#### TEXTO PARA REVISAR

Si existiese un acceso directo al júbilo en Dios -sin los tormentos
que preceden al
éxtasis- la vía sobrenatural se encontraría al alcance de todo el
mundo. Pero a falta de
semejante acceso, estamos condenados a ascender una escala sin
alcanzar nunca el
último grado. Al lado de la soledad en Dios propiamente dicha, existe
otra que no es, en el fondo, más que un aislamiento
en él: la sensación de hallarse solo y abandonado
en medio de un paisaje desolado, la certeza de no estar en nuestra casa dentro de la
Divinidad. La llegada del hombre equivale a una conmoción cuyos ecos alimentan
la pesadilla divina. Pues el hombre añade una paradoja a la naturaleza
situándose a medio camino entre ella y la Divinidad. Desde la irrupción de la
conciencia, las relaciones entre el cielo y la tierra han cambiado. Y Dios ha
aparecido como lo que realmente es: un cero
más. Salvo en los momentos en que la necesidad de consuelo se deja sentir,
los poetas se preocupan de los santos únicamente en la medida en que éstos son interesantes.
La memoria se vuelve activa en cuanto el tiempo deja de ser su
dimensión... La
experiencia de la eternidad es actualidad; se desarrolla ahora o en cualquier momento,
sin referencia a nuestra vida pasada. Doy un salto fuera del tiempo,
eso es todo; inútil
recordar cualquier cosa. Pero cuando se trata de nuestro pasado esencial, de la eternidad que precede al tiempo, sólo los
recuerdos pretemporales hacen accesible ese pasado. Existe otra memoria,
soñolienta y profunda, que despertamos raramente, se remonta a los primeros
latidos del tiempo, retrocede hacia los orígenes, es decir, hacia el límite superior
de los recuerdos. Es la memoria
inteligible.

########

- [EJERCICIOS]
a – Transcribe del fragmento el pasaje que va desde "La memoria se" hasta "inteligible.", ambos incluidos.
b – Traduce al inglés esta oración del fragmento: «Desde la irrupción de la conciencia, las relaciones entre el cielo y la tierra han cambiado.»
c – En la oración del fragmento que empieza por «Existe otra memoria», ¿qué se dice de esa memoria? Enumera cada rasgo por separado.
Resuelve todo apoyándote solo en el fragmento.

#### EXTRACTOS DE DATOS

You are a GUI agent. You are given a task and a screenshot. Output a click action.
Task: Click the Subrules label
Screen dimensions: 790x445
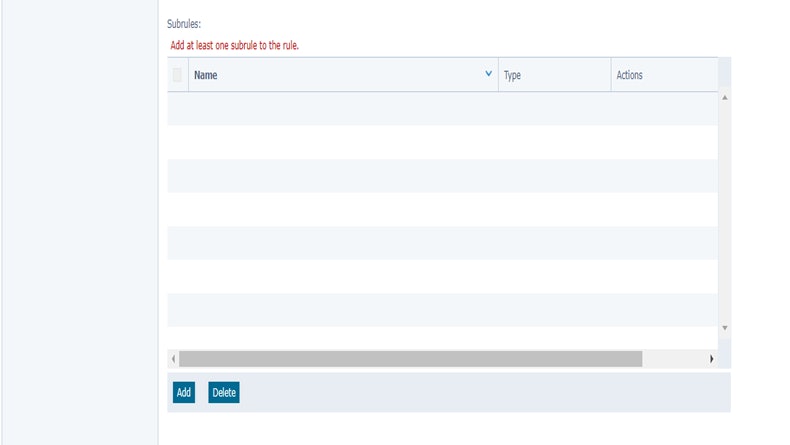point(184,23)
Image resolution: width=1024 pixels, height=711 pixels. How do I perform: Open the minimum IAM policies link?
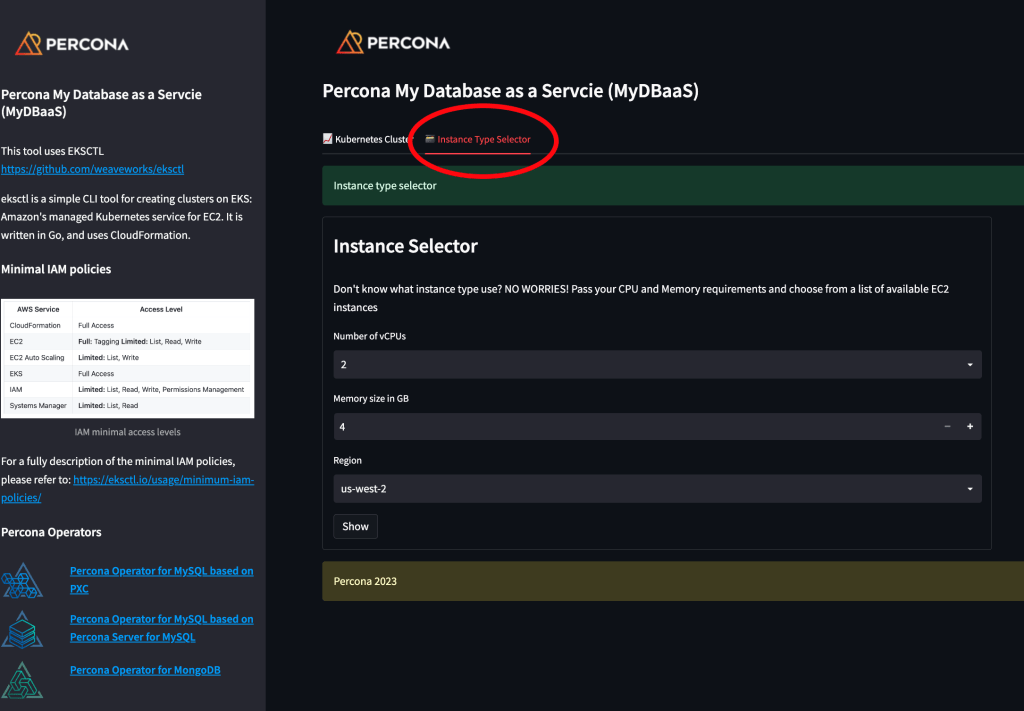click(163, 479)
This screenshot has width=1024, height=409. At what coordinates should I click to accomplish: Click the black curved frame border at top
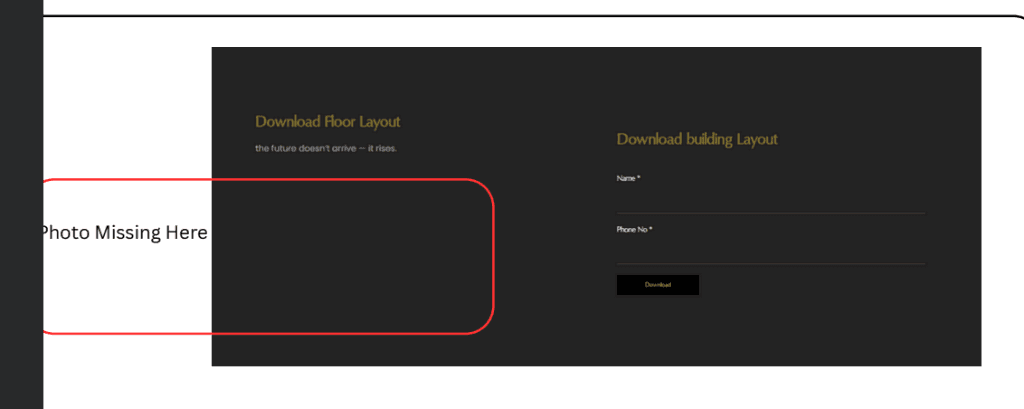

########

- [RESPUESTAS]
a –
La memoria se vuelve activa en cuanto el tiempo deja de ser su
dimensión... La
experiencia de la eternidad es actualidad; se desarrolla ahora o en cualquier momento,
sin referencia a nuestra vida pasada. Doy un salto fuera del tiempo,
eso es todo; inútil
recordar cualquier cosa. Pero cuando se trata de nuestro pasado esencial, de la eternidad que precede al tiempo, sólo los
recuerdos pretemporales hacen accesible ese pasado. Existe otra memoria,
soñolienta y profunda, que despertamos raramente, se remonta a los primeros
latidos del tiempo, retrocede hacia los orígenes, es decir, hacia el límite superior
de los recuerdos. Es la memoria
inteligible.

b – Since the irruption of consciousness, the relations between heaven and earth have changed.

c –
- Es soñolienta.
- Es profunda.
- La despertamos raramente.
- Se remonta a los primeros latidos del tiempo.
- Retrocede hacia los orígenes, es decir, hacia el límite superior de los recuerdos.